It’s 2am. I’m playing with pool up in Duneland with some local friends and semi-pros who I feel threatened by, both in talent and in the feared proximity to their armaments. I’m here with some good guys who let me play trivia with them on occasion, but in the same breath they still don’t know me from Adam.
The ‘access to armaments’ could be a stretch.
But so goes the things in the half-drunk mind of a boy who has spent most-all his life in a Veil of Paradise [spelling intended].
My boy is with me.
One of the Project 03 confidants. He’s helping Bake & I on project management and talent recruitment. After a pizza, pitchers of beers and some pending Boscoe Sticks, one can forget these nights are vital to both business bonding as well as friendship bondings. They’re the moments that accountants would bitch about how to present as a tax ride off & HR would warn has some insurance implications because of the alcohol but at some point one can’t let safe & secure-based legislature domineer one’s choices. Living in such a bubble can constrict one to the point of asphyxiation.

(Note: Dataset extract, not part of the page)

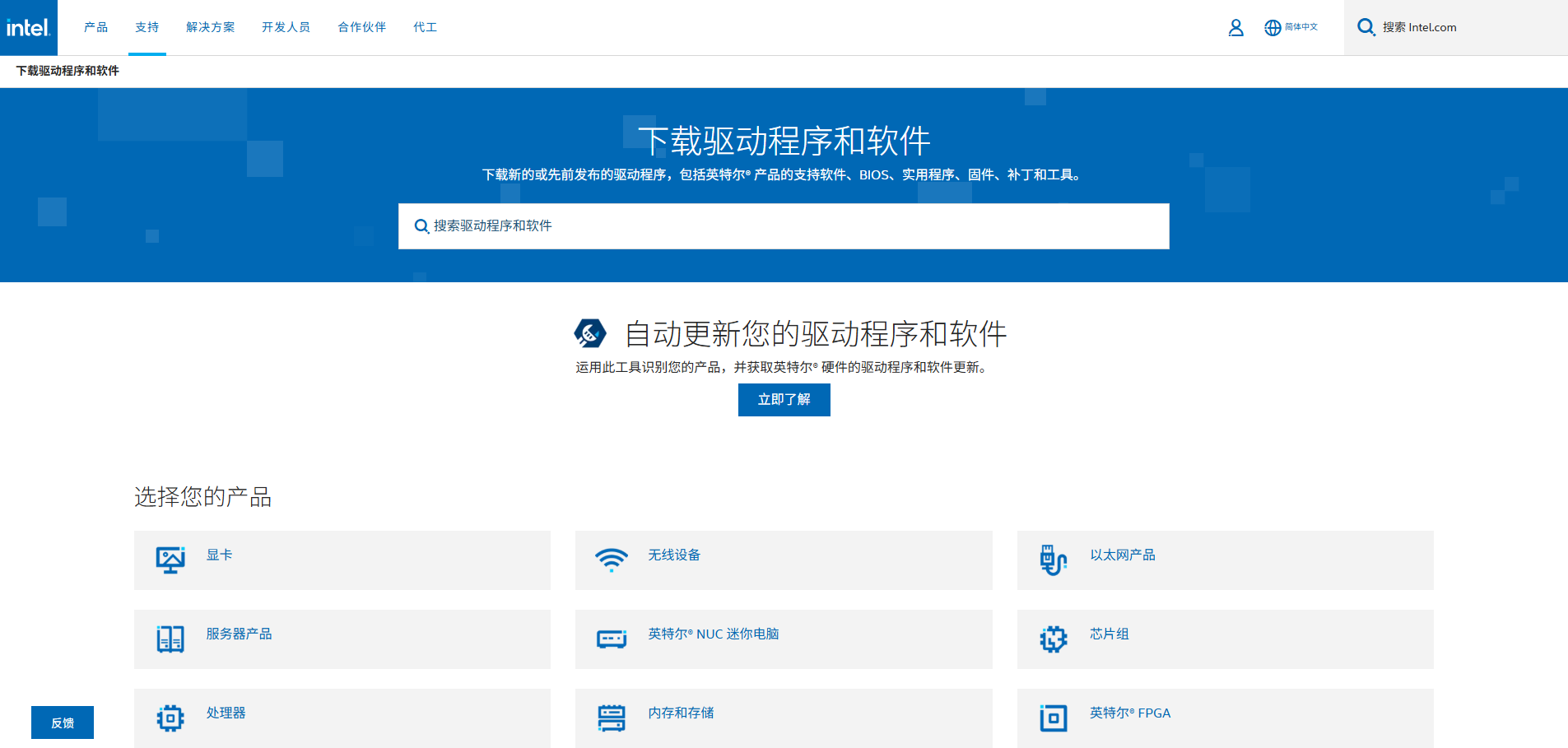
Task: Open the 简体中文 language selector
Action: click(x=1291, y=27)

& I can’t be steered by such praxis anymore.
The guilt of the adventure.
I feel like I’m cheating every time I walk up to the lakeshore, soaking in the roar of the waves crashing and enjoying zen like I hadn’t felt since the winters in Fort Myers.
The move to Duneland – even after one of my two childhood best friends who lived here moved to ‘Carolina – has been therapeutic. I spent a great deal of my weekends along the lake since the days at Denom U, either working at the boats or hanging in Duneland. It offers a different pace of life – more Jimmy Buffett, less meat market.

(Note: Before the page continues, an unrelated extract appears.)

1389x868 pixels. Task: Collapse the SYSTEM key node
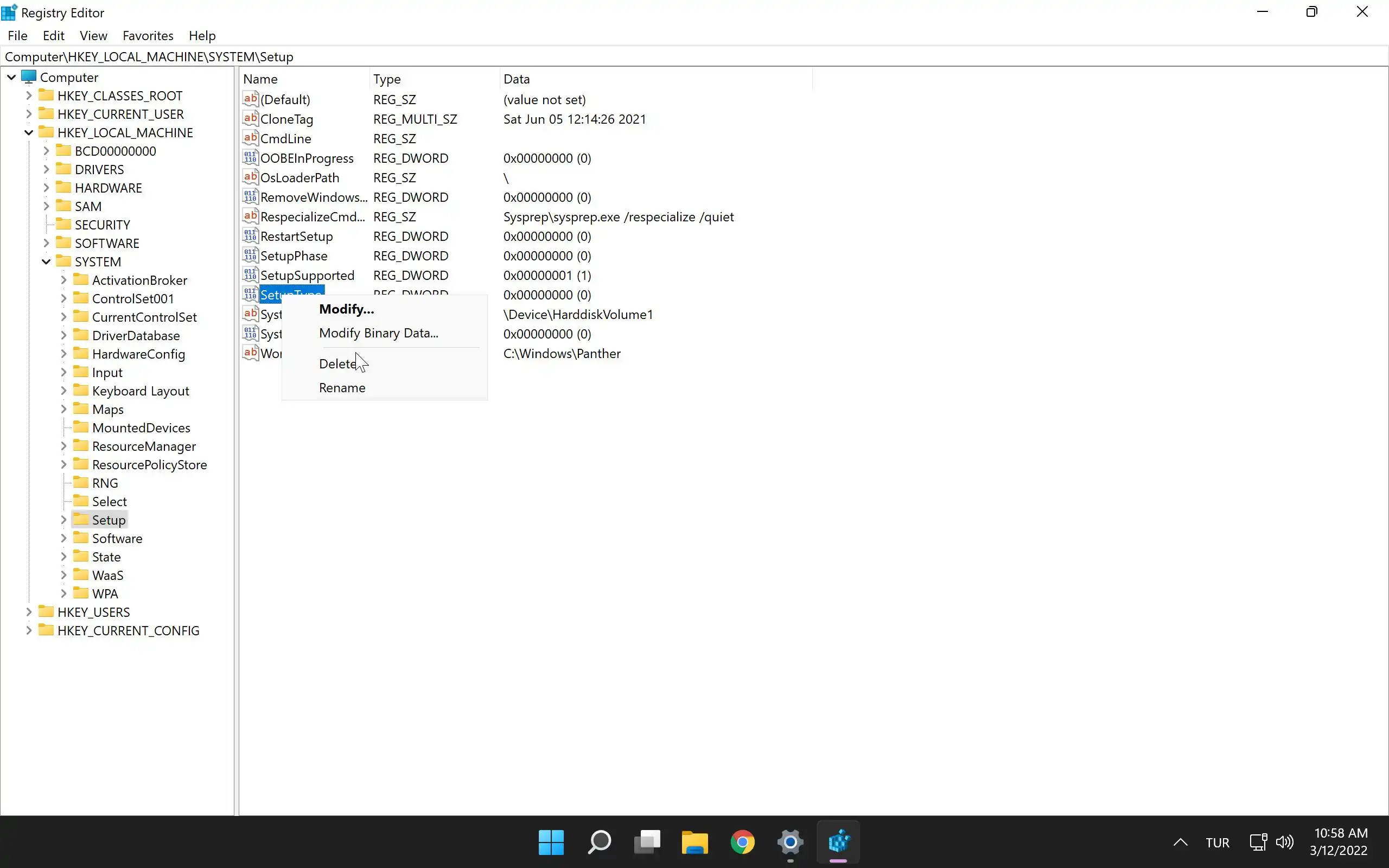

Less pressure from community and family history.
Before there was Nat Finn there was Finn, aka the OldOld Man. Before him was Finn, the one who helped take VHS to the first boys basketball state tournament – the legacy I neglected. And before him, Boss Finn. Throw in some lineage to taverns including the iconic Franklin House, an athletically legendary aunt & a great-great grandfather named Boss Dean, and the community pressure can be a bit overwhelming to take in when one is trying to hide away to finish a startup product.
The zen makes up for it.
Especially when the midpoint of daily walks is this:
Now, to finish what we started.
We’ve come too far to stop now. We can’t run it like a trendy lean startup. After talks with Schwedland, it was confirmed. We’ve experienced predecessors to Project 03. There are generation one variations to it running live and spamming my inbox with Free Trials.
It’s time to earn the name Finn.
Like the hotly anticipated 50th Anniversary Doctor Who episode, there’s one before me who is a part of me but didn’t make life choices in the name of Finn. His selfishness stripped him of the honor of being a Finn. Think I’m joking? Ask if his funeral was open or closed casket. Ask what the reason was. Then ask where his ashes were laid – nowhere near a Finn but on Sunday mornings.
The repercussions of his choices left a s***hole that I’m close to cleaning up. And when I do, I don’t hope for greatness.
I just hope for a quiet place a little closer to the water to write books of blues…
…and an unfettered space to allow the next generations of Finn to shape & mold the name however they see fit.